When Ben Manley joined his parents and younger sister in an effort to explore the family tree, their genealogical search didn’t really bring up any surprises. He knew a great-great aunt, Marion Manley, was the first female architect to practice in Miami, and only the second in all of Florida. But it was the details of her life — and accomplishments — that fascinated him.
“My father told us the stories he knew,” Ben said, “but when we started doing the research, we realized she had done a lot more than we originally thought she did.”
Architect Manley certainly had. Though she was best known as one of the driving design forces of an innovative University of Miami campus, she also worked on Miami’s U.S. Post Office and Federal Building in the 1930s and designed UM’s Ring Theater, the shell for the Asolo Theater at the Ringling Museum, and several Spanish-style houses around the area. As a groundbreaking pioneer in a male-dominated profession, Manley also inspired a book, Marion Manley: Miami’s First Woman Architect (Athens: University of Georgia Press: 2010) by Catherine Lynn and Carie Penabad.

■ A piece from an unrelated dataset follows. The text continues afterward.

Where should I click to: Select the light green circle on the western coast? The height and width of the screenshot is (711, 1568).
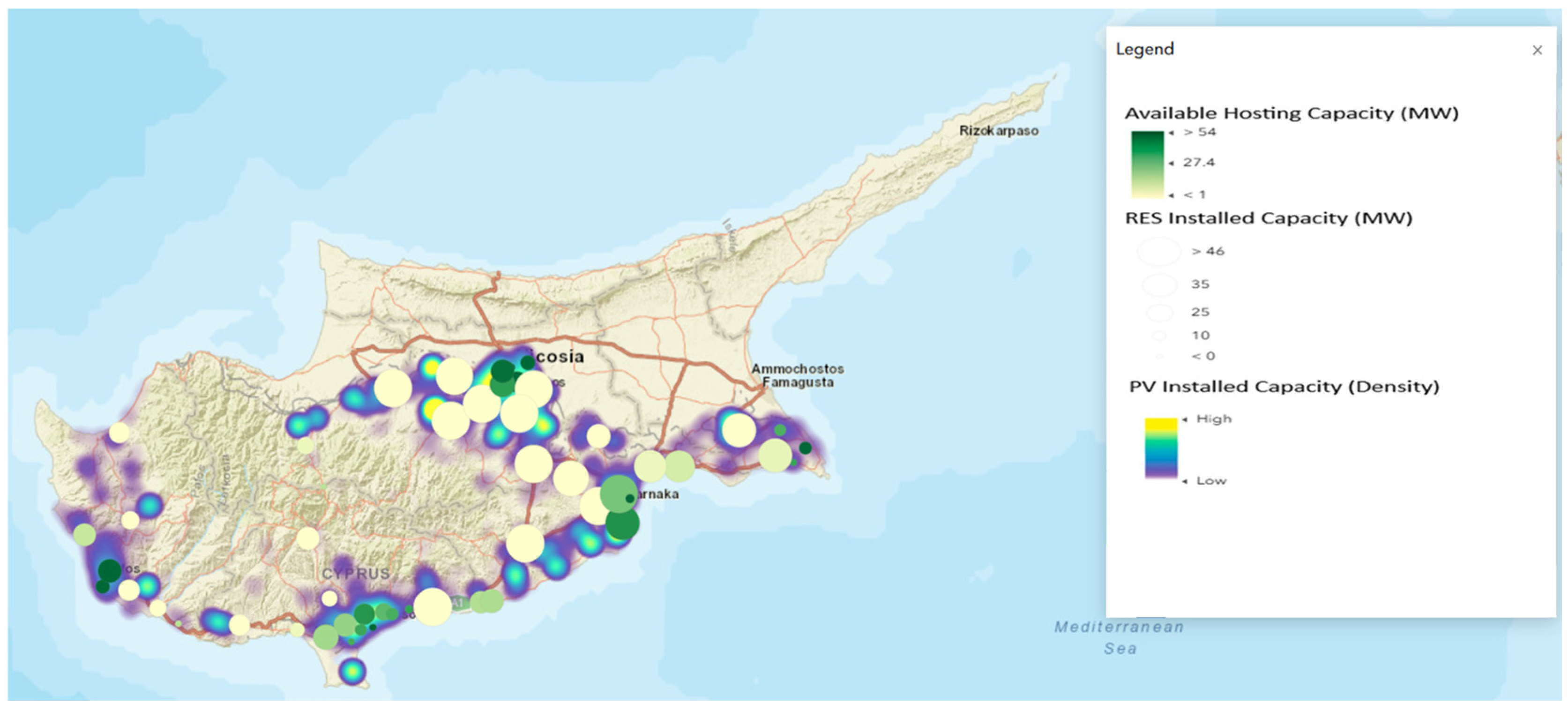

Surprised that he and others didn’t know more about this woman, Ben, a 16-year-old Michael Krop High junior, decided to make a short documentary about his relative’s life. He recruited his younger sister, 14-year-old ninth-grader Marissa, and launched a yearlong research project. The result: Most Welcome Breezes: The Story of Marion Manley, a 15-minute film that chronicles the life and times of a remarkable woman.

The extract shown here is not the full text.